Муж уже ждал в машине, когда наконец-то появилась мама Мила. Говорливая, молодая и упругая, как пружинка.
— А я испугалась, что придётся ещё сутки дежурить, — сказала Нина Владимировна мужу, плюхнувшись на сиденье рядом. — Такой день...
— Ты бы хоть поздоровалась, — перебил он её.
— Ой, извини! Здравствуй.
Нина Владимировна потянулась к мужу и поцеловала его в щёку.
— Как ты? У Никитки сыпь прошла?
Муж не ответил. Так и ехали молча, пока не показался их дом, добротный и красивый.
Дома побродила по комнатам, разложила по местам разбросанные вещи мужа, приготовила завтрак и вышла в огород. в огород. Остановилась, залюбовавшись приземистой яблоней, усыпанной красными плодами, которую весной спасла от выкорчёвки. Представила, как завтра дети будут, хрустко откусывая, уплетать яблоки. Улыбнулась. Мысли о детдомовцах не отпускали её весь день. И о себе тоже. «Что я знаю о себе на сегодняшний день? — думала она. – Из чего состоит моя жизнь?»
Её жизненное время, как слоёный пирог, разделено на разные жизни.
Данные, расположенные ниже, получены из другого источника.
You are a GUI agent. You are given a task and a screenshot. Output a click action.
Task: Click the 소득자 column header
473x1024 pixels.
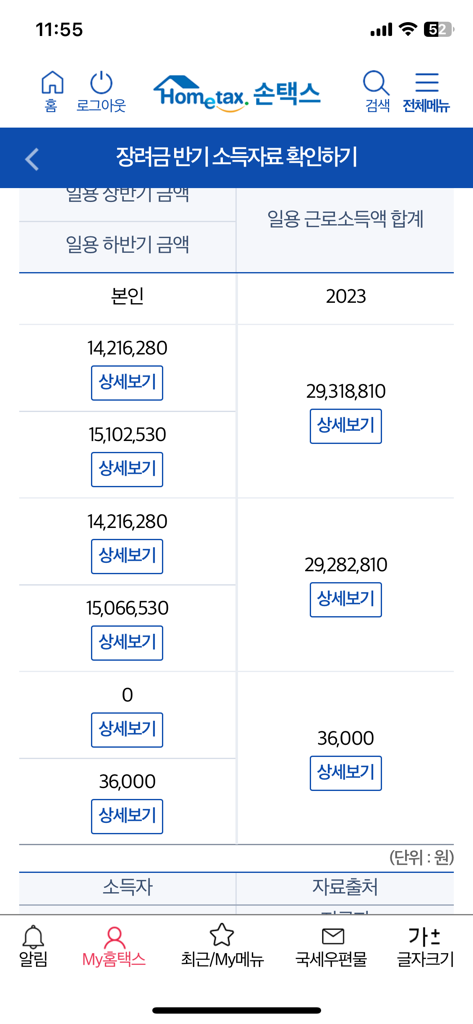[127, 888]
Нина Владимировна помнила себя ещё трёхлетней девочкой, а сейчас она бабушка, выгуливающая внуков, но она та же, какой когда-то появилась, существует, а однажды исчезнет.
Нина Владимировна снова который раз вспоминала, как Карина отчитывала её за то, что она разрешила Андрюшке и Мадине посидеть за компьютером в комнате «мам»
— Это нельзя! Понимаете?
«Ты хочешь показать нам, что бывает другая жизнь? Но что нам с того?» — прочитала она на лице разъярённой девочки.
— Это детский дом. Понимаете?
— Но всё-таки ключевое слово — «дом».
— Это наши порядки! Понимаете?! — прокричала Карина ей в лицо, а затем развернулась и вышла, хлопнув где-то на веранде входной дверью.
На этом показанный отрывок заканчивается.